We also did some filming, a little down hole temperature, some construction in the drill arch, and more importantly we prepared for Christmas. Our Christmas party last night started with hors d’oeuvres at 5 pm and then a elaborate feast in our very festively decorated galley. We had a fantastic meal (see above) complete with a gift giving taking Yankee Swap and dancing until late (early?). Naturally everyone on station attended and we all had a fantastic time. Even cleanup afterwards was smooth with all the help. The one great thing about evening activities here is that no matter when you finish it is still light outside.

It is December 24th here in West Antarctica and Christmas eve today. For an added holiday celebration we actually get the next two days off to catch up on personal things, play, and just relax. Though most of us will still do some work, as there is much to do, it will be a casual two days.

Safe to say that folks here miss love ones back home and wish you a Merry Christmas when the day comes around on your side of the world.
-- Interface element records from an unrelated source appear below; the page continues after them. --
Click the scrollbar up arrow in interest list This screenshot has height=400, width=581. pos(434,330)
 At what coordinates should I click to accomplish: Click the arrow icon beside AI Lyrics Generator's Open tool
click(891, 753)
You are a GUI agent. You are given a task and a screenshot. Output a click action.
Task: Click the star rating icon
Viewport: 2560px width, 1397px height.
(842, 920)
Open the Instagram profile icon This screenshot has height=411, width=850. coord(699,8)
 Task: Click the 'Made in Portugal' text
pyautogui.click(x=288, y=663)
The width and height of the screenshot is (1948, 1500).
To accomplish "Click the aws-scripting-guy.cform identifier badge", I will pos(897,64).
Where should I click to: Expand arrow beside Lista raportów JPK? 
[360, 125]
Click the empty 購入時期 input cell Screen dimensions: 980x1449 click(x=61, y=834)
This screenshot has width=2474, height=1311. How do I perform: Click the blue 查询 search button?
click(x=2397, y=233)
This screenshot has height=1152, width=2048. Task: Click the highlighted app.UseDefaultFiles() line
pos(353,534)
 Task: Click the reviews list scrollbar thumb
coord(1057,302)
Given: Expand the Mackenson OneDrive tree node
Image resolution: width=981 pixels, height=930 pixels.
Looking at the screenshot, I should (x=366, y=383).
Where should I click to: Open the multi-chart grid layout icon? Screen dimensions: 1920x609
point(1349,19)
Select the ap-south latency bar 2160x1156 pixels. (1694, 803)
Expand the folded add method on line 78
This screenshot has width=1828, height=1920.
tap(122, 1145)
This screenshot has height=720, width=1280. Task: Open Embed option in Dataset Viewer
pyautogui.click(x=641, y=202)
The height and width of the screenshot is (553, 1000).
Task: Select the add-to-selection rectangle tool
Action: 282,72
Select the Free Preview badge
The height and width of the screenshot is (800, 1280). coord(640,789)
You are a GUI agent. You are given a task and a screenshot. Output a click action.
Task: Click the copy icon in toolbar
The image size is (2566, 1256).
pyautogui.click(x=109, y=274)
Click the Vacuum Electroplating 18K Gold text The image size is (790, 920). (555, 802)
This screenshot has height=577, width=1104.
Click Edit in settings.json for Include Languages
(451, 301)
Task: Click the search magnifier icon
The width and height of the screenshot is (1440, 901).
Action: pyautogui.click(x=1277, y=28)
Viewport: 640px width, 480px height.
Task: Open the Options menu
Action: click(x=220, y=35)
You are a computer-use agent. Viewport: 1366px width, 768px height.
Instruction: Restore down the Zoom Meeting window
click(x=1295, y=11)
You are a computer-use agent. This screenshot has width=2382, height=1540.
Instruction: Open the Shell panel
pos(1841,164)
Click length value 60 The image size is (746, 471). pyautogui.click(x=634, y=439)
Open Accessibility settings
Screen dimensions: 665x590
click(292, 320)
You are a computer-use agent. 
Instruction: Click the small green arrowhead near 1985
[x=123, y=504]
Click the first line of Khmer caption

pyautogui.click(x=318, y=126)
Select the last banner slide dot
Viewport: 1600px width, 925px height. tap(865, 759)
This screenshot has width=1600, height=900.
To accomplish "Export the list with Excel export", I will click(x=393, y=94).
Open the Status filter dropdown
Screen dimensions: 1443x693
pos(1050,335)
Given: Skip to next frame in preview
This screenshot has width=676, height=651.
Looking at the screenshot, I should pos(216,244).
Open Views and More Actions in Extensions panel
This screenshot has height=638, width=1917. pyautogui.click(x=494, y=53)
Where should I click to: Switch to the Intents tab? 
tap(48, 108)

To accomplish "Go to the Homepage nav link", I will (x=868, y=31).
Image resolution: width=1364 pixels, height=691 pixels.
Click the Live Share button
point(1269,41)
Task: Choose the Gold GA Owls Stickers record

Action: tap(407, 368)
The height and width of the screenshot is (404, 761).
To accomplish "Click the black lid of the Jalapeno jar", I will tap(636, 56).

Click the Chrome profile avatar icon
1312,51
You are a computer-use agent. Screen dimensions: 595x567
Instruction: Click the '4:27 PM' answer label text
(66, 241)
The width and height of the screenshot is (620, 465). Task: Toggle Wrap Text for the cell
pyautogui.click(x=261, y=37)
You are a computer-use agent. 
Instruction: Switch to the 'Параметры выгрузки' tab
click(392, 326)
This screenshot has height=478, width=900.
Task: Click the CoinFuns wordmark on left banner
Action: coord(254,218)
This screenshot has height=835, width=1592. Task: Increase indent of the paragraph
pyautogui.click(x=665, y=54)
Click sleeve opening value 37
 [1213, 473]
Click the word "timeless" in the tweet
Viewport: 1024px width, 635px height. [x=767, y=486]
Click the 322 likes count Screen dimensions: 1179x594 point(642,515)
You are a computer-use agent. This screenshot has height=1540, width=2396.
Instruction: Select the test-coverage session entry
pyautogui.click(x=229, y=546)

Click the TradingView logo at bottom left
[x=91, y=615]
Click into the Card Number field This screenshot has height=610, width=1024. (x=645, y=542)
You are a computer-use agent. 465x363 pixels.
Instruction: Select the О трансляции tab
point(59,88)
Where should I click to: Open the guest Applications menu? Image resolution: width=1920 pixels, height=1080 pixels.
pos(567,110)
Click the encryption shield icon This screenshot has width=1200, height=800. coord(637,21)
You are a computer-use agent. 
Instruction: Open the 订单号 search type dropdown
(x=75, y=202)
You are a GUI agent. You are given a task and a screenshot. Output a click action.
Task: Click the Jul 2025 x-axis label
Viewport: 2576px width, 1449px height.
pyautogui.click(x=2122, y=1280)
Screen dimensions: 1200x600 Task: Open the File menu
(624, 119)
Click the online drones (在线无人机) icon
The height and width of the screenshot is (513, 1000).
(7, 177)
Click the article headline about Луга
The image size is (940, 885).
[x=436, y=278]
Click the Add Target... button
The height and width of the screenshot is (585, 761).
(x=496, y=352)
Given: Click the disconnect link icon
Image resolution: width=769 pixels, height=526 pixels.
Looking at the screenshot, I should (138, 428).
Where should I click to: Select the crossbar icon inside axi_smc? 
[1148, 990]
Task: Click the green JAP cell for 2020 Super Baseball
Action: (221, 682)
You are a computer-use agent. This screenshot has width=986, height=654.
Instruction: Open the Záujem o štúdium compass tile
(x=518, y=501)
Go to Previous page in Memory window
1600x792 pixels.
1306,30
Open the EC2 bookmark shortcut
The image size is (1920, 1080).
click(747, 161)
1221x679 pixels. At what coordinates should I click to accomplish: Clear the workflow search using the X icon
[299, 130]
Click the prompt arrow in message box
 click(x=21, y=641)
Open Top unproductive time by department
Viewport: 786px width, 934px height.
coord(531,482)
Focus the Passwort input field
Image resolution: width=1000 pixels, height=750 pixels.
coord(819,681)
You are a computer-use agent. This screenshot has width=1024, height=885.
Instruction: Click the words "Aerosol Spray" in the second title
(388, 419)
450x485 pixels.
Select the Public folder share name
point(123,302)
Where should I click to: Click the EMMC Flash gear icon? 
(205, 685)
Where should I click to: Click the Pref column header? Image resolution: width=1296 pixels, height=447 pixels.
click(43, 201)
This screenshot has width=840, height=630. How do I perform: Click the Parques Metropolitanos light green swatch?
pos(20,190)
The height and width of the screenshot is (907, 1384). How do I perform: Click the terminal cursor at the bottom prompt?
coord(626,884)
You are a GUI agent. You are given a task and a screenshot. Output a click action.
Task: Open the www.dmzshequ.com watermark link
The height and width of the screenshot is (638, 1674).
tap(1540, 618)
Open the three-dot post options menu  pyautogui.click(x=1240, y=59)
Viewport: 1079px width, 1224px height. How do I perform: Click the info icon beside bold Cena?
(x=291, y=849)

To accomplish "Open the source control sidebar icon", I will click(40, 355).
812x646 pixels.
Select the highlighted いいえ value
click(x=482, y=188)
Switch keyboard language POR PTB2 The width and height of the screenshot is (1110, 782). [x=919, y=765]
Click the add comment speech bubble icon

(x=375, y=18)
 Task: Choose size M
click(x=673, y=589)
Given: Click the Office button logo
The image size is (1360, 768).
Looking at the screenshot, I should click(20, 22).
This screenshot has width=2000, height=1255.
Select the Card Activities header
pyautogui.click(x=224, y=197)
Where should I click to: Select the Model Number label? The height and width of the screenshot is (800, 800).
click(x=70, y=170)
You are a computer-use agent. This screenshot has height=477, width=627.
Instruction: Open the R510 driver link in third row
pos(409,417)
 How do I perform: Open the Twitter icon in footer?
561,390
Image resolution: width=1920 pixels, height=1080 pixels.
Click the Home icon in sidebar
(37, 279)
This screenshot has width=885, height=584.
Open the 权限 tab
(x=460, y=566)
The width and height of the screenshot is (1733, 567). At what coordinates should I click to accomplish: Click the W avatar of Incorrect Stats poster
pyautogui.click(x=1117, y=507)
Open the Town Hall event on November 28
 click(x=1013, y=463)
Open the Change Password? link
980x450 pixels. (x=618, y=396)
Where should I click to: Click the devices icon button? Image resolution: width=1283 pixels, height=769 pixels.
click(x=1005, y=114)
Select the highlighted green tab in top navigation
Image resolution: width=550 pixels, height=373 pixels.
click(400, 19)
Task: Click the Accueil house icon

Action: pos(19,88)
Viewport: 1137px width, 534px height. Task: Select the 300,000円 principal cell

PS I got a journal for my Yankee Swap gift – how appropriate.


Brandon Gillette said...

Merry Christmas! It was truly a pleasure to have met you all. I wish I could have been there for the Christmas dinner and gift exchange! It sounds like you had a wonderful time! Like I said, I will be keeping a watchful eye out on this blog and look forward to the stories! This has all been a truly amazing experience and something that I will keep with me always! Please pass along my best wishes and Christmas greetings to all those at the camp! Thank you for continuing to publish the blog and can't wait to hear about the projects that are starting to gear up in the coming weeks!

Anonymous said...


Merry Christmas! We are not even at Christmas Eve yet as you know. I 'm glad to know you are safe and enjoying your time thus far.
We are enjoying the blogs and photos

love megan

Anonymous said...

It is the morning of Christmas Eve day here in Southern Ontario and it is cold and blustery (for us) and snowing lightly. I wish you and your fellow "icers" a wonderful Christmas!


Noel said...

Hello this is Noel, Anais's brother. We are gathered here in France with the family for Christmas. Let me wish a merry Christmas to you all! I am reading your blog from the start and it is an amazing way to get news on what you are doing over there. We read it with so much pleasure, and love the photos!